The Board of Directors Unanimously Recommends a Vote “FOR” the nominee in Proposal 1, and “FOR” Proposals 2, 3 and 4.

1. Election of Director — Robert H. Davis.

   
o For   o Against   o Abstain

2. Ratification of the appointment of PricewaterhouseCoopers LLP as our independent registered public accounting firm for the fiscal year ending December 31, 2014.

   
o For   o Against   o Abstain

3. Approval on a non-binding, advisory basis of the compensation of our named executive officers as disclosed in the proxy statement (“say on pay”).

   
o For   o Against   o Abstain

4. Approval of Adoption of 2014 Incentive Award Plan.

   
o For   o Against   o Abstain

IN THEIR DISCRETION, THE PROXIES ARE AUTHORIZED TO VOTE UPON ANY OTHER MATTER THAT MAY PROPERLY COME BEFORE THE ANNUAL MEETING OR ANY ADJOURNMENT OR POSTPONEMENT THEREOF.

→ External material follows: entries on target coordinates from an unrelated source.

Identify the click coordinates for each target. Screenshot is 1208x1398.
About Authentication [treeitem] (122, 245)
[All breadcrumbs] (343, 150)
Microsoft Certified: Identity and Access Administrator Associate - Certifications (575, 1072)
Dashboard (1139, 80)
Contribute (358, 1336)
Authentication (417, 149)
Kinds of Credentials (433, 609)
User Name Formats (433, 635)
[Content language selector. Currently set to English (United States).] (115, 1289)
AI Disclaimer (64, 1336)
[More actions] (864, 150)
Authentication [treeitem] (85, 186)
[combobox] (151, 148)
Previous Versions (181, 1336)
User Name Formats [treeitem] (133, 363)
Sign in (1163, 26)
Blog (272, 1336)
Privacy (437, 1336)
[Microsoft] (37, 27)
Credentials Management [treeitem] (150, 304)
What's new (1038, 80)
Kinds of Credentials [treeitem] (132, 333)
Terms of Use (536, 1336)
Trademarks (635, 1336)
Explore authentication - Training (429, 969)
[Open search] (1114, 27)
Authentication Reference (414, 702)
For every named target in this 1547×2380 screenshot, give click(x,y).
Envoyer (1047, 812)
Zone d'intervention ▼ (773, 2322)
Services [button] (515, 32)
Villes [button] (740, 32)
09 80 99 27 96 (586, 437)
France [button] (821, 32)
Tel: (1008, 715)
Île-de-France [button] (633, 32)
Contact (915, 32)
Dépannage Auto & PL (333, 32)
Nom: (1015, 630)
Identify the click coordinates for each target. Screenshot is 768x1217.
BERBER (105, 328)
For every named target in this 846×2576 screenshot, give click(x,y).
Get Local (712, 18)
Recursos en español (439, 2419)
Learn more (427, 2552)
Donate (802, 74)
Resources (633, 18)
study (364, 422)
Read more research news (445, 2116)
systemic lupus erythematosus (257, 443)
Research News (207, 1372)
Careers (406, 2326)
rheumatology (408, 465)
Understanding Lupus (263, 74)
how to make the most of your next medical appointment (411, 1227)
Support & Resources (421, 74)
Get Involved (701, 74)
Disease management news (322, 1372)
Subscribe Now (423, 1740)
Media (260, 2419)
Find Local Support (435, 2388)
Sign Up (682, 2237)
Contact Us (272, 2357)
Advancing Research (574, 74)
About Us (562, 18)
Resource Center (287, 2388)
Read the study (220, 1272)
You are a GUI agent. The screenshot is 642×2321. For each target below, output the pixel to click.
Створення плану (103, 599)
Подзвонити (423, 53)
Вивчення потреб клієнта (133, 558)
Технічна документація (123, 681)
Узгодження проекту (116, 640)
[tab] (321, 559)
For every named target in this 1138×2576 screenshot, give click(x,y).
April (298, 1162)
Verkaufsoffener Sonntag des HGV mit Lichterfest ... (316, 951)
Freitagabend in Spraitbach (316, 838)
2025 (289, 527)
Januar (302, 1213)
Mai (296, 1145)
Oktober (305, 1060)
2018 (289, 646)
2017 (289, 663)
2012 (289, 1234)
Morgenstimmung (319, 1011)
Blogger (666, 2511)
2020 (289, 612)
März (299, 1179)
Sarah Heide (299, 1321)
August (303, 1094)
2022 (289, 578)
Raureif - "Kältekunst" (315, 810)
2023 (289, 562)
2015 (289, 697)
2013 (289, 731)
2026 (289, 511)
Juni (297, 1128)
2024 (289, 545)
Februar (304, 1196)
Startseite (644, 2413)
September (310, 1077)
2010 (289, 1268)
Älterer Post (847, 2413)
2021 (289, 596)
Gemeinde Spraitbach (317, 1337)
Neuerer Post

THIS PROXY WHEN PROPERLY EXECUTED WILL BE VOTED AS DIRECTED OR, IF NO DIRECTION IS GIVEN, WILL BE VOTED “FOR” THE NOMINEE IN PROPOSAL 1 AND “FOR” PROPOSALS 2, 3 AND 4.

Address Change? Mark Box   o   Indicate changes below:

If you plan to attend the Annual Meeting of Stockholders, please mark the following box. o

Date:            , 2014

 

Signature(s) in Box

Please sign exactly as your name(s) appears on the proxy. If the shares of common stock represented by the proxy are held in joint tenancy, all persons should sign. Trustees, administrators, etc., should include title and authority. Corporations should provide full name of corporation and title of authorized officer signing the proxy.